Water Right Ownership and Title Examination~ In Arizona, there are several different types of surface and groundwater rights, with several different types of proof of the rights. In general, except for decreed rights, the DWR has ownership and assignment records. However, for surface rights in particular, due diligence should include a title search of the land associated with the water right. Title to groundwater rights can be held separately from the land, and title can be searched through DWR records only.
Arizona state law provides for four types of surface water rights~ All types of surface water rights should be conveyed by deed, not a bill of sale. Notice of the conveyance should be filed with DWR using the DWR’s forms, except for decreed rights. The first type of a surface water right is one acquired before June 12, 1919, which is evidenced with a statement of claim filed with DWR. The second type of surface right is one acquired after June 12, 1919, pursuant to an application and permit to appropriate water. DWR issues a Certificate of Water Right as evidence of these rights.

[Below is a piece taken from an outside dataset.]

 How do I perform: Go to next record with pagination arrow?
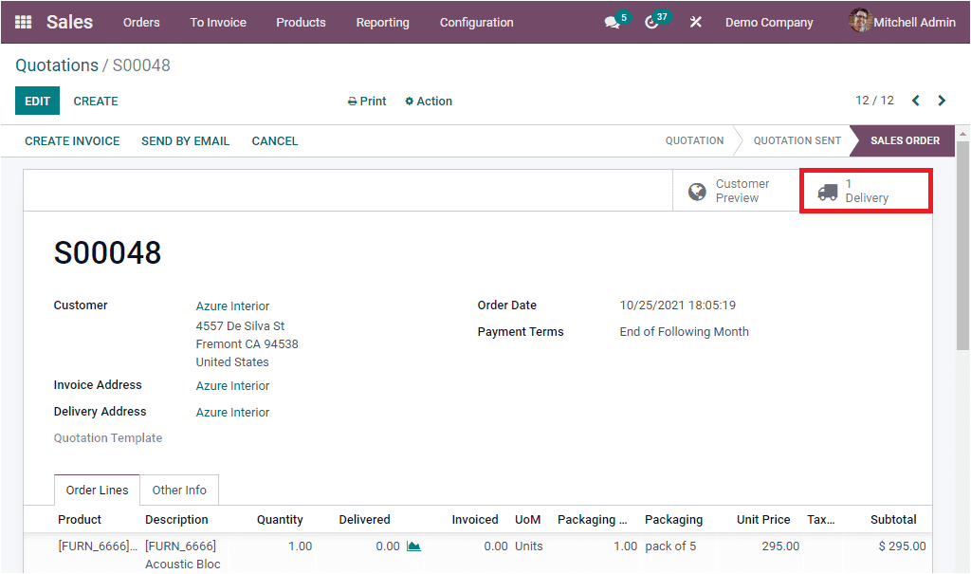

The third type of surface water right is a stock pond right. DWR evidences these rights with a Registration of Stock pond filed with DWR and, on rare occasions, with a Certificate of Stock pond Right. The fourth type of surface water right is a decreed right. These rights have been adjudicated and confirmed by a court. No readily accessible repository exists for these rights, although DWR often has information regarding decreed rights.
Groundwater in Arizona is heavily regulated~ even though the state generally follows the “reasonable use” doctrine instead of the prior appropriation doctrine for groundwater. The Arizona statutes designate AMAs in areas where groundwater aquifers are at risk of being rapidly depleted and provide stringent regulations in those areas. The AMAs include the Phoenix AMA, the Pinal AMA, the Tucson AMA, the Prescott AMA, and the Santa Cruz AMA. Elsewhere in the state, areas have been designated as irrigation non-expansion areas, In these areas, groundwater use is not as heavily regulated as in the AMAs, but new irrigated acreage cannot be developed.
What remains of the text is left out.